Oui, mais l’attente est difficile. Que faire s’il y en a un qui se pointe? Lui faire la morale alors que les autres qui n’ont même pas fait cet effort se défilent de mon discours plate? Que faire au prochain cours, pénaliser tout le groupe? Faire comme si j’avais donné le cours et puis continuer à la séance suivante sachant que TOUS mes élèves n’auront pas assimilé les notions précédentes? Oui, mais. Je n’aime pas être dans cette situation… Oui, j’ai été payée quelques 45 minutes à me limer les ongles, mais la manucure est ratée, le travail intérieur dépassait largement l’énergie habituellement nécessaire pour donner un cours. Jamais je ne répondrais à « Pi-toi? » par le souhait d'être payée pour ne pas enseigner….

Je suis rappelée à l’ordre. « Pi-toi, alors, pourquoi t’es prof au Nord? »

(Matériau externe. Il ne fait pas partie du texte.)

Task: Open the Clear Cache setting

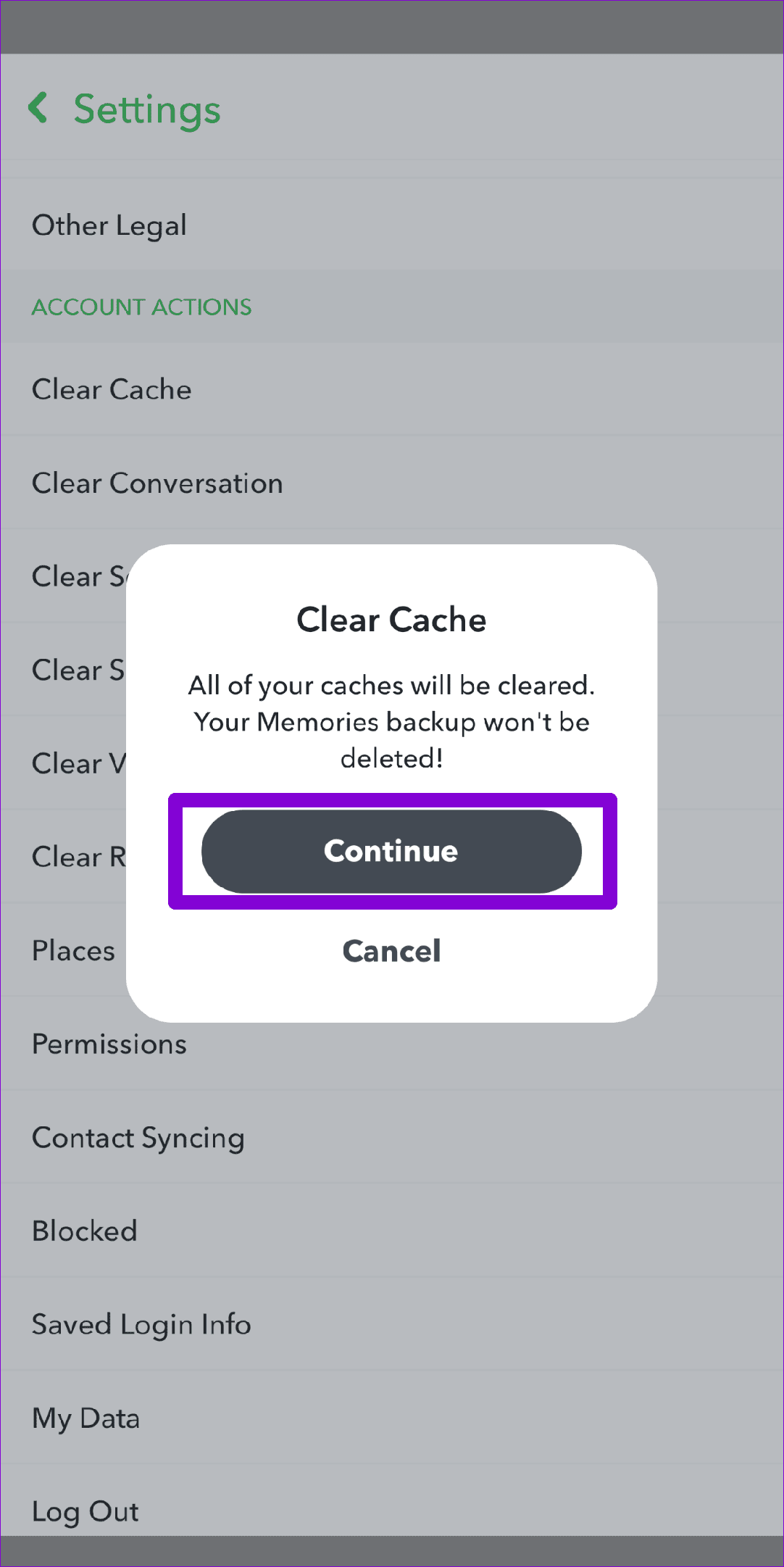Action: coord(112,389)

- Parce que, quand ils se présentent tous en classe pour un examen important (et ils se présentent généralement pour les examens importants), après m’être battue pour obtenir le silence (comme dans n’importe quelle autre école) et les avoir bien guidés dans la lecture et le compréhension de leur évaluation (comme dans le cadre de n’importe quelle circonstance semblable), corriger 5 examens, c’est le bonheur!! 5 examens, quelques 15 ou 20 minutes, ça c’est un avantage professionnel qui vaut la peine au Nord! 180 copies à corriger… ça ne me manque pas du tout!Pi-oui, enseigner au Nord, ce n’est pas toujours facile, mais comme pour les infirmières, c’est un boulot qui n’existe pas tel quel au Sud!

5 copies à corriger… Wow!!

jeudi 15 janvier 2009

Épisode 27 Import-export


- Dans quel village seriez-vous prête à travailler comme enseignante, Mme Aboumrad?

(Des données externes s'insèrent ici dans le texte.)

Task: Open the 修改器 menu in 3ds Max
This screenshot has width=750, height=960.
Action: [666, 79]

Wow, la question en entrevue! Faut pas se tromper… Diplomatie et délicatesse.

- Ben… j’aimerais bien travailler n’importe où… Sauf à Kuujjuaq. (Je regarde les visages des trois directeurs devant moi, OK…je continue) Parce que Kuujjuaq, c’est le centre administratif, c’est la métropole! Hey, 2000 personnes, c’est gros! C’est là que tous les avions arrêtent et qu’on a toujours quelques heures pour visiter entre un vol de First Air et d’Air Inuit. C’est là qu’on a une semaine de formation au début de l’année scolaire. Si je travaille dans un autre village, n’importe quel autre village, je vais connaître ce village ET Kuujjuaq, c'est l'avantage que je vois.

Ffffffffiou, j’ai eu à penser vite, mais j’ai été très fière de la formulation de ma réponse. Elle était sincère. Mais je l’ai tronquée du reste de mon raisonnement : je veux aller dans le plus petit des villages pour avoir un blogue exotique et des histoires extrêmes à conter à mon filleul quand il sera en âge de comprendre. Maintenant, tout l’univers est au courant, mais au moment de l’entrevue initiale, j’ai passé ces petits détails (très peu professionnels) sous silence!

- Alors vous seriez prête à travailler à Quaqtaq? On parle de quelque 300 âmes, moins de 30 élèves au secondaire, anglais et français confondus. Petit. Moins de ressources qu’à Kuujjuaq, vous en êtes consciente? Ça vous va? Oui? C’est bon! Le village est accueillant et il y a une piscine!

Rares sont les villages nordiques avec une telle installation. Et on m’a vendu la place PAR sa piscine. Je ne dis pas non! Première chose, quand on m’a embauchée à la commission scolaire et qu’on m’a dit que j’irai effectivement à Quaqtaq, dans ma boîte de déménagement : mon maillot.

On a une piscine, oui. Sauf qu’on n’a pas de sauveteur certifié dans la communauté. Question assurences et sécurité, il faut un life guard officiel dans une piscine publique. Aucun inuit au village n'a cette formation pour l'instant.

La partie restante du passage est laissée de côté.